● Supplied text
------------------------------

But, he did it for his country, for the freedom of his family, and he would do it again today if he could.

As I think of what Allen’s service cost him, I remember two other veterans, my mother’s brothers, General and Henry Cato.

Both in their mid-twenties, Uncle General and Uncle Henry served in the Army during World War II. The first, shy and reserved, was drafted into service. The second, outgoing and fun-loving, enlisted – happy to fight for his country and to see the world outside of Crenshaw County.

Today I sit and read their letters home to family members who saved and cherished the heartfelt sentiments and memorabilia stuffed inside airmail envelopes. 

“It sure is purty country over here,” General said. “They say this war may be over soon and then we can come home.”

“Here are a few dollars,” Henry scribbled. “Buy little Vernice a treat for making good grades. And, set some by yourself Momma. I know you need it.”

They’ve both been gone for three decades, but I still read their letters and consider the different ways in which war and military service impacted their lives.

------------------------------

● Provided data
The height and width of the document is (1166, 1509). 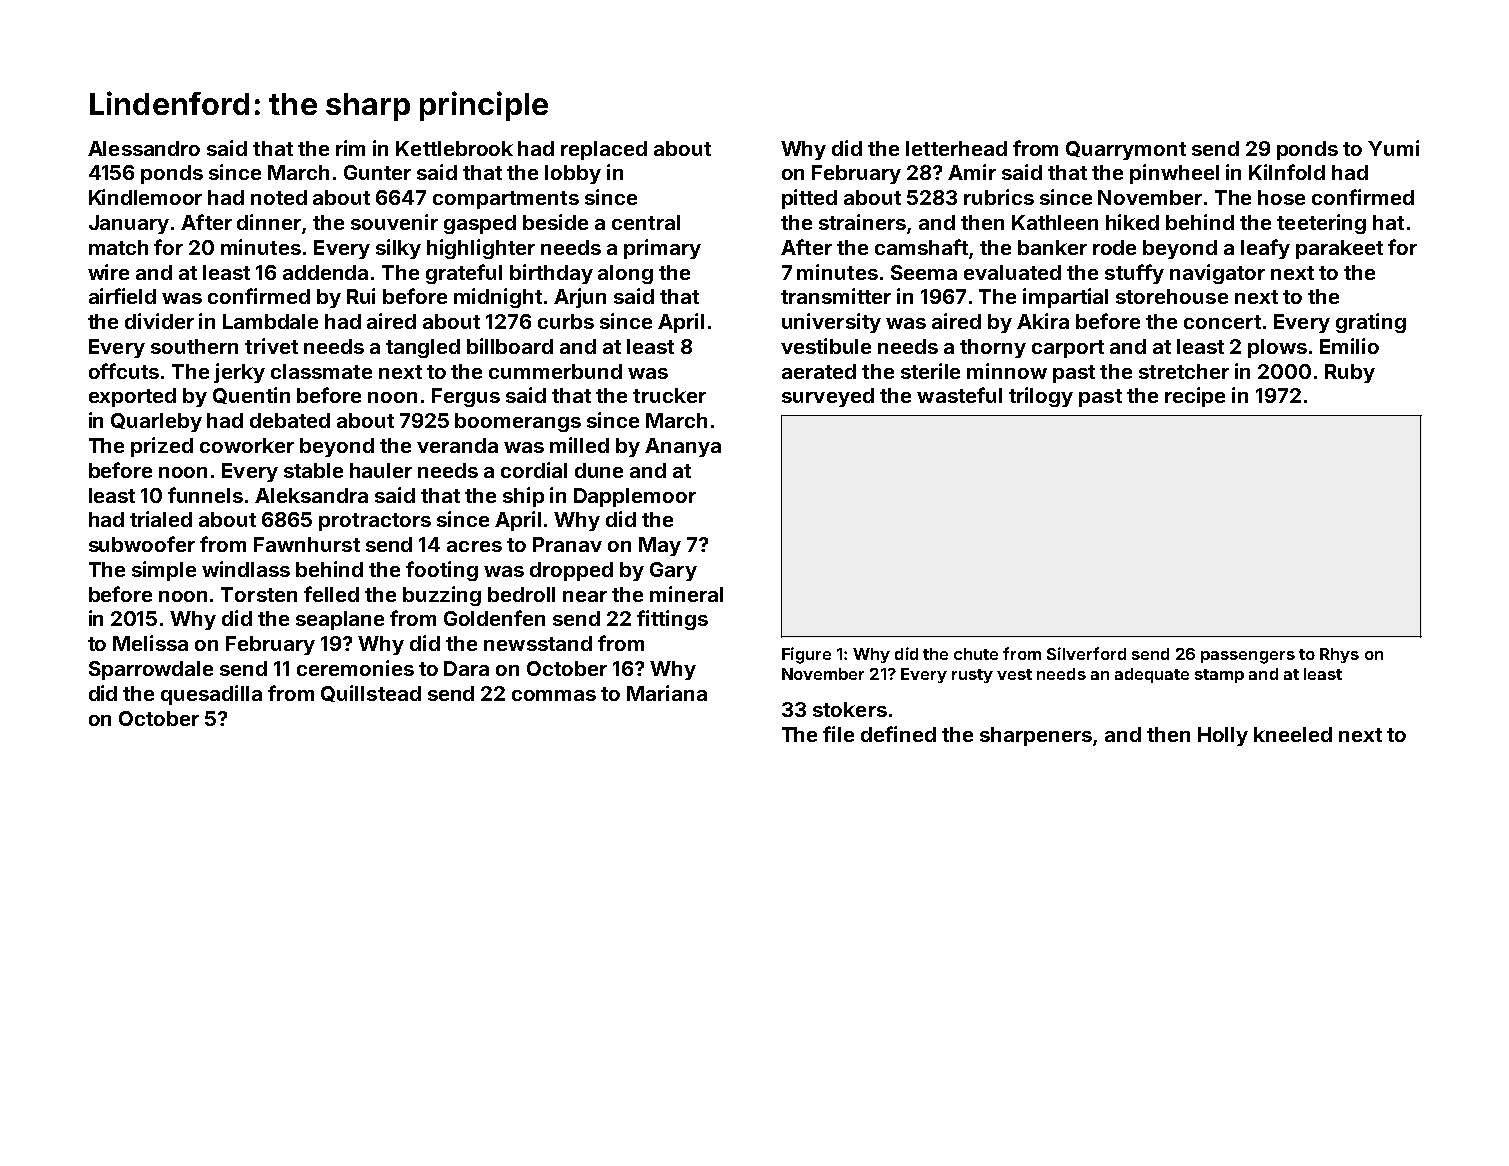 What do you see at coordinates (118, 247) in the document?
I see `match` at bounding box center [118, 247].
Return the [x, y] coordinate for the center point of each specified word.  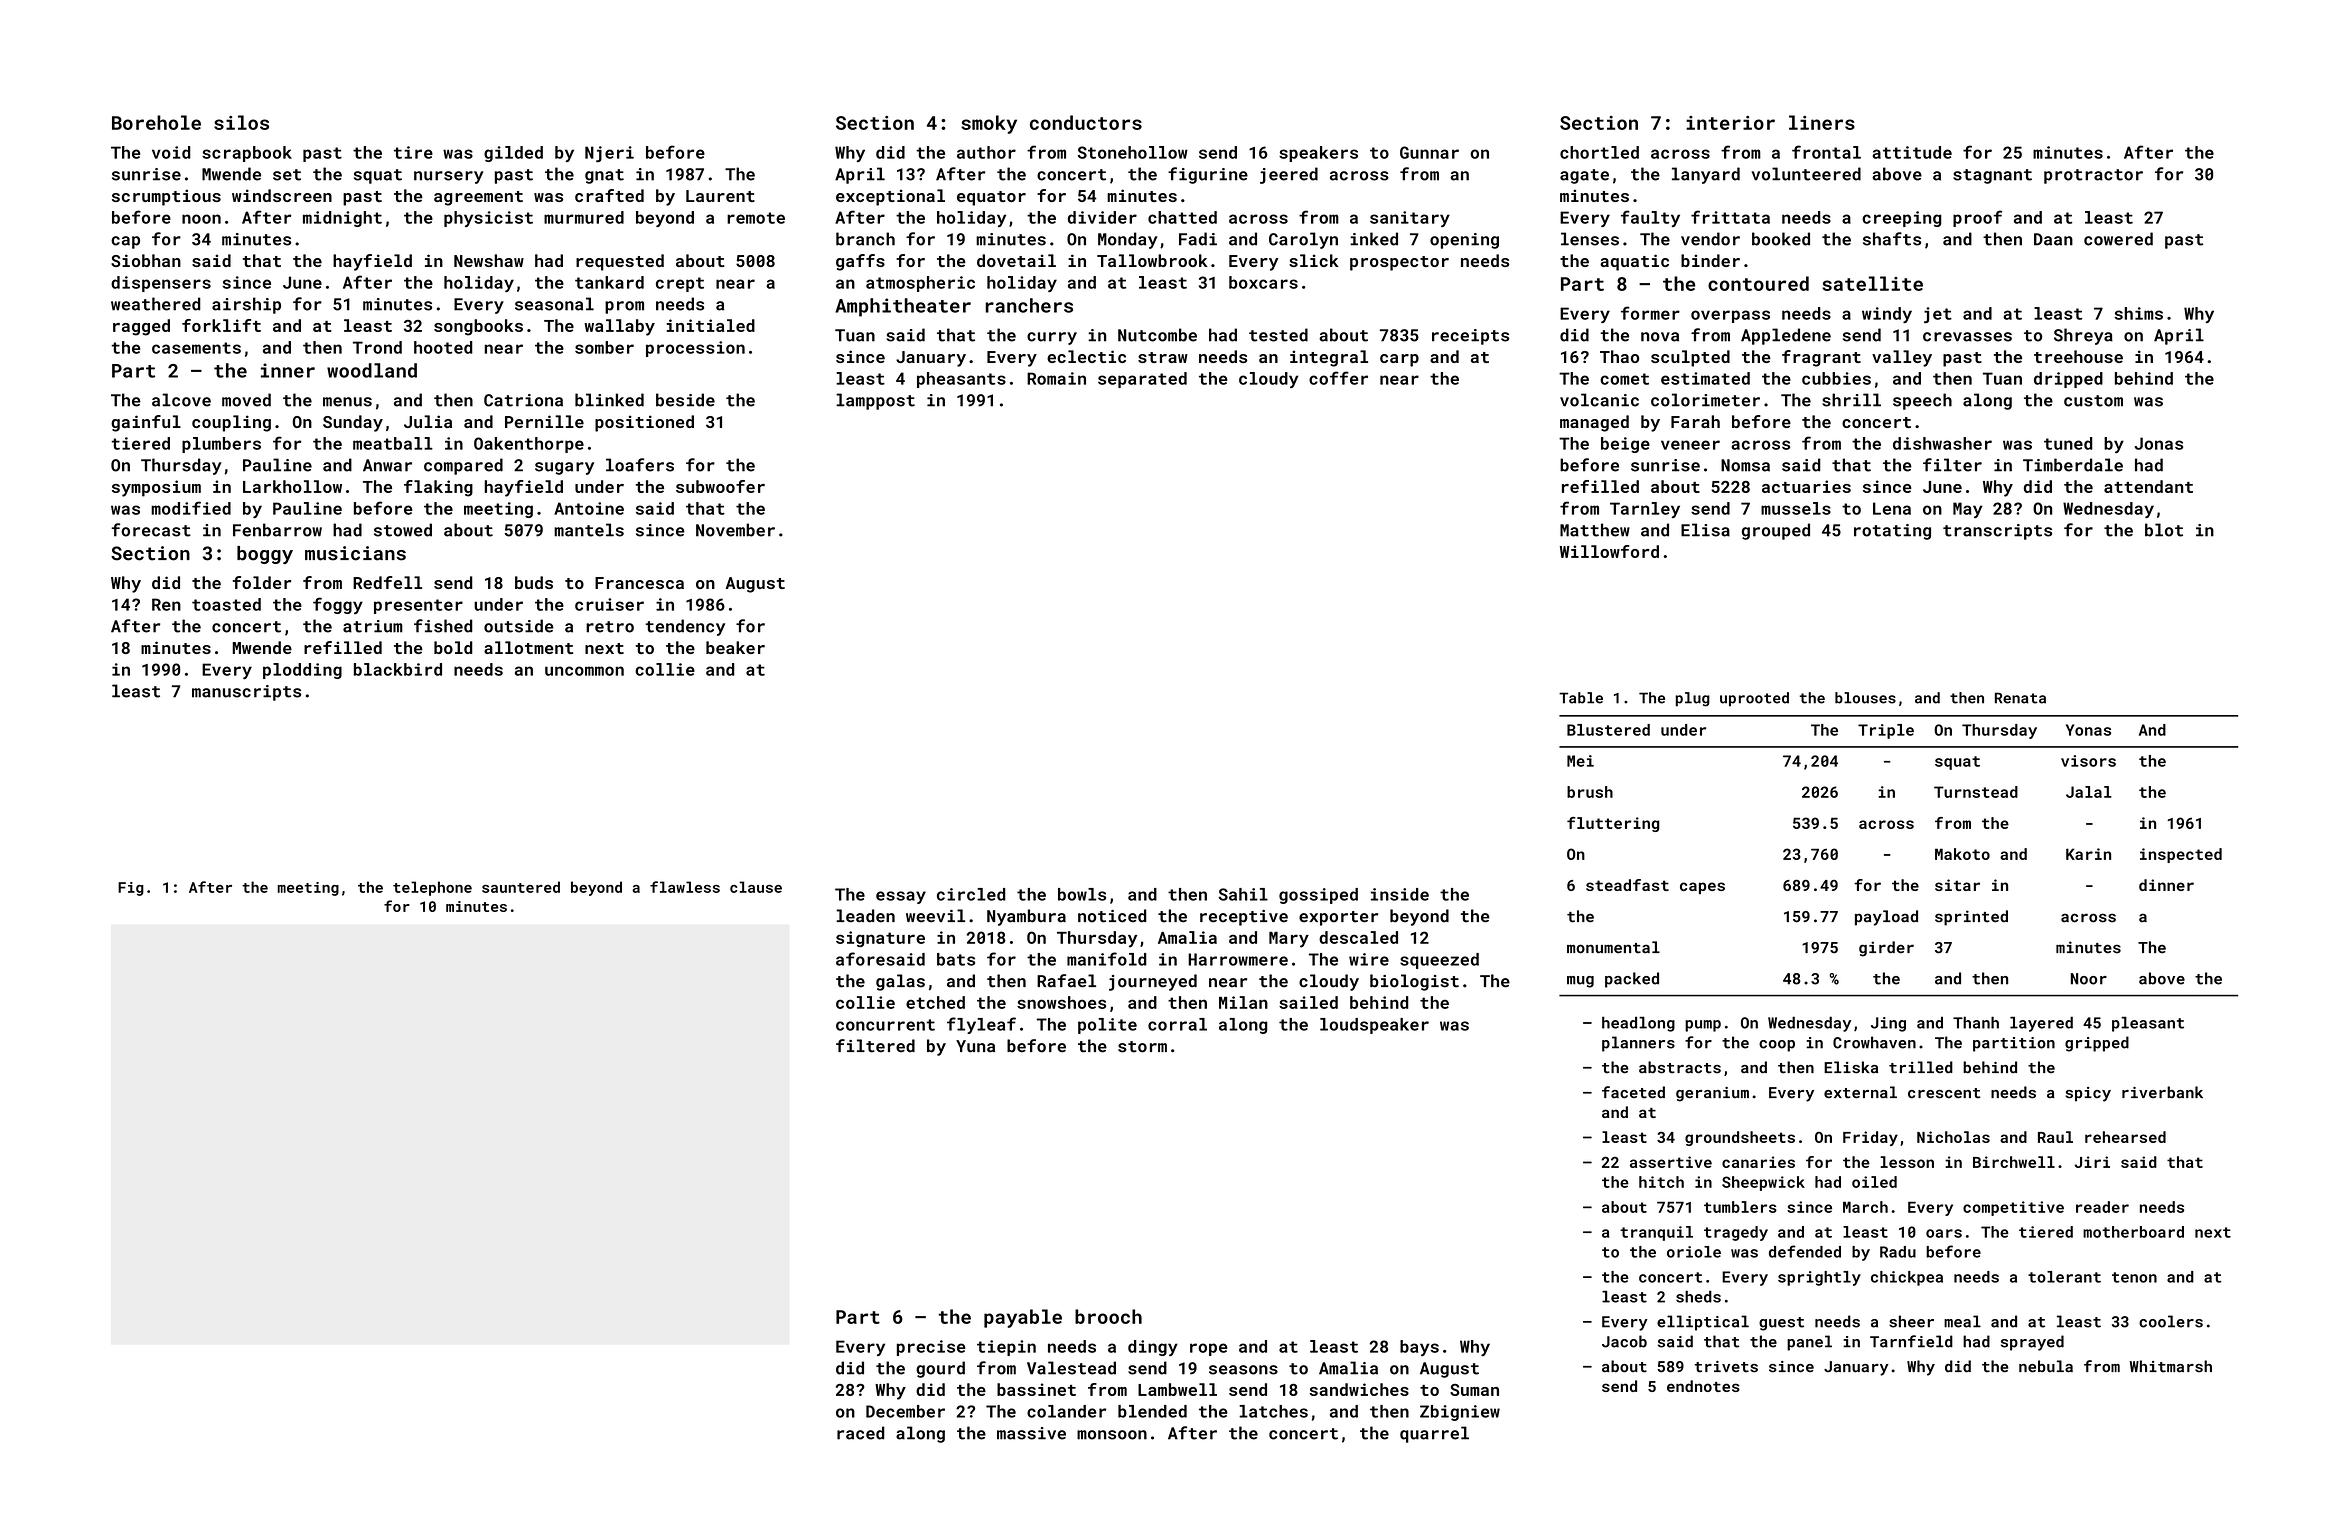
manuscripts [246, 693]
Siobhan [146, 260]
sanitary [1410, 219]
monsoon [1112, 1435]
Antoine [589, 508]
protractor [2093, 176]
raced [861, 1433]
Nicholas [1953, 1137]
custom [2093, 401]
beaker [735, 647]
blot [2164, 530]
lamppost [875, 401]
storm [1142, 1047]
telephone [432, 888]
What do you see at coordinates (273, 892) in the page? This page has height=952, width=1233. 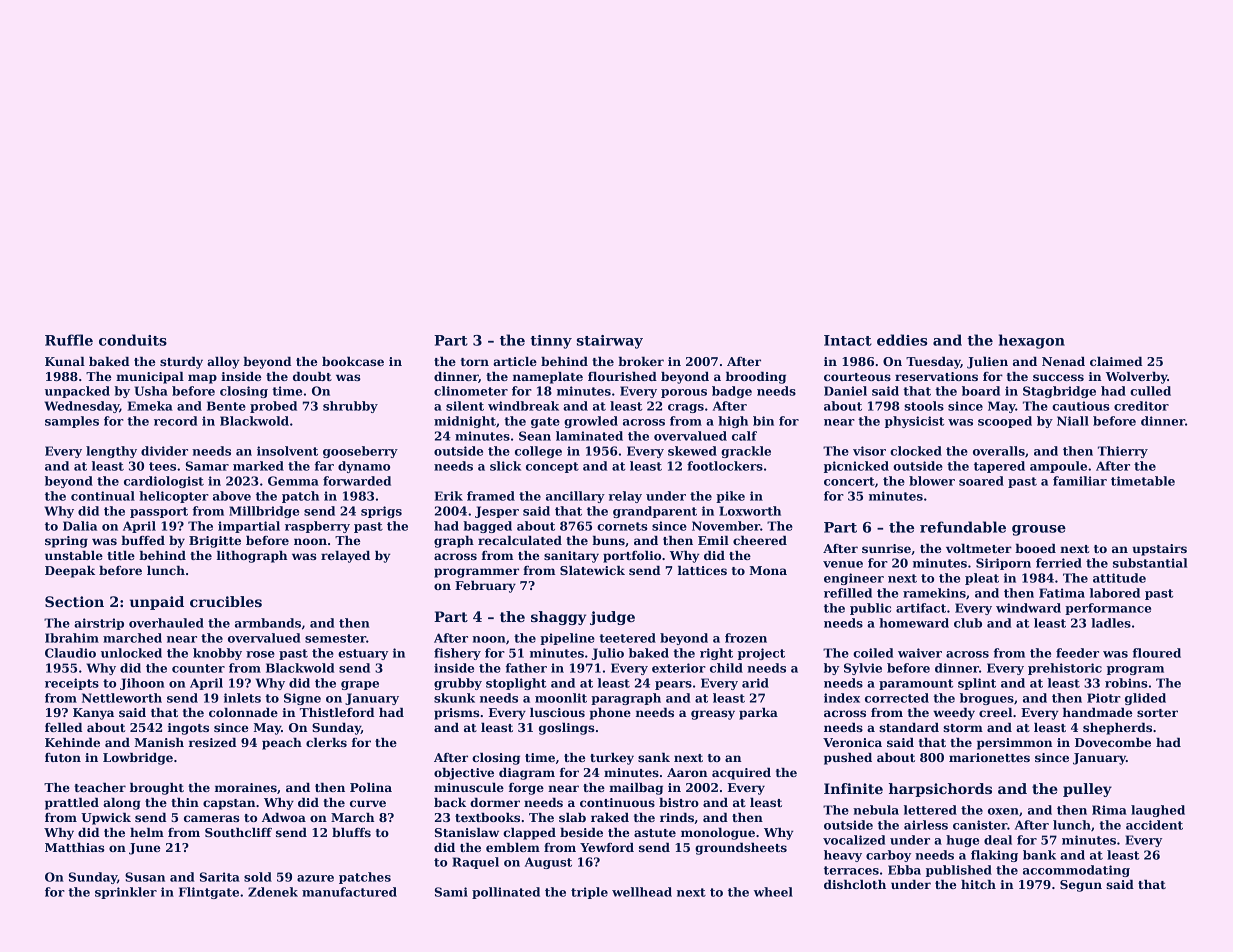 I see `Zdenek` at bounding box center [273, 892].
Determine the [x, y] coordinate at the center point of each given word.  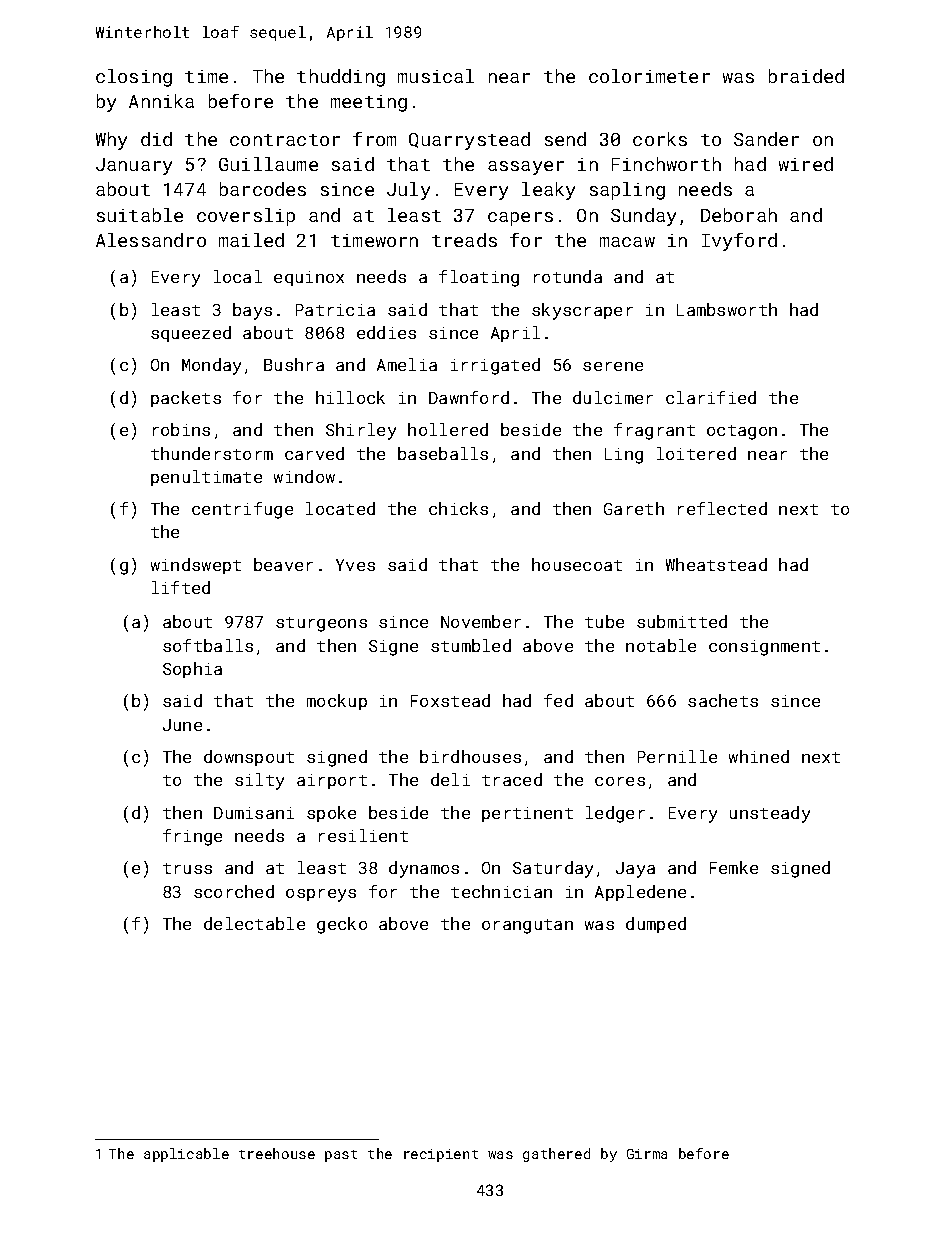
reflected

------------------------------

● Given problem 1
From the essay on the veterans, reproduce the part that opens with the words containing "But, he did" and closes with "inside airmail envelopes.".
● Given problem 2
Answer these questions from the essay on the veterans:
(a) Which of the two uncles was drafted into service?
(b) What did Henry want bought for little Vernice, and for what reason?
(c) How long have both uncles been gone?
The material plays no part in the work that comes after it.

● Task output 1
But, he did it for his country, for the freedom of his family, and he would do it again today if he could.

As I think of what Allen’s service cost him, I remember two other veterans, my mother’s brothers, General and Henry Cato.

Both in their mid-twenties, Uncle General and Uncle Henry served in the Army during World War II. The first, shy and reserved, was drafted into service. The second, outgoing and fun-loving, enlisted – happy to fight for his country and to see the world outside of Crenshaw County.

Today I sit and read their letters home to family members who saved and cherished the heartfelt sentiments and memorabilia stuffed inside airmail envelopes.

● Task output 2
(a) General
(b) A treat, for making good grades
(c) Three decades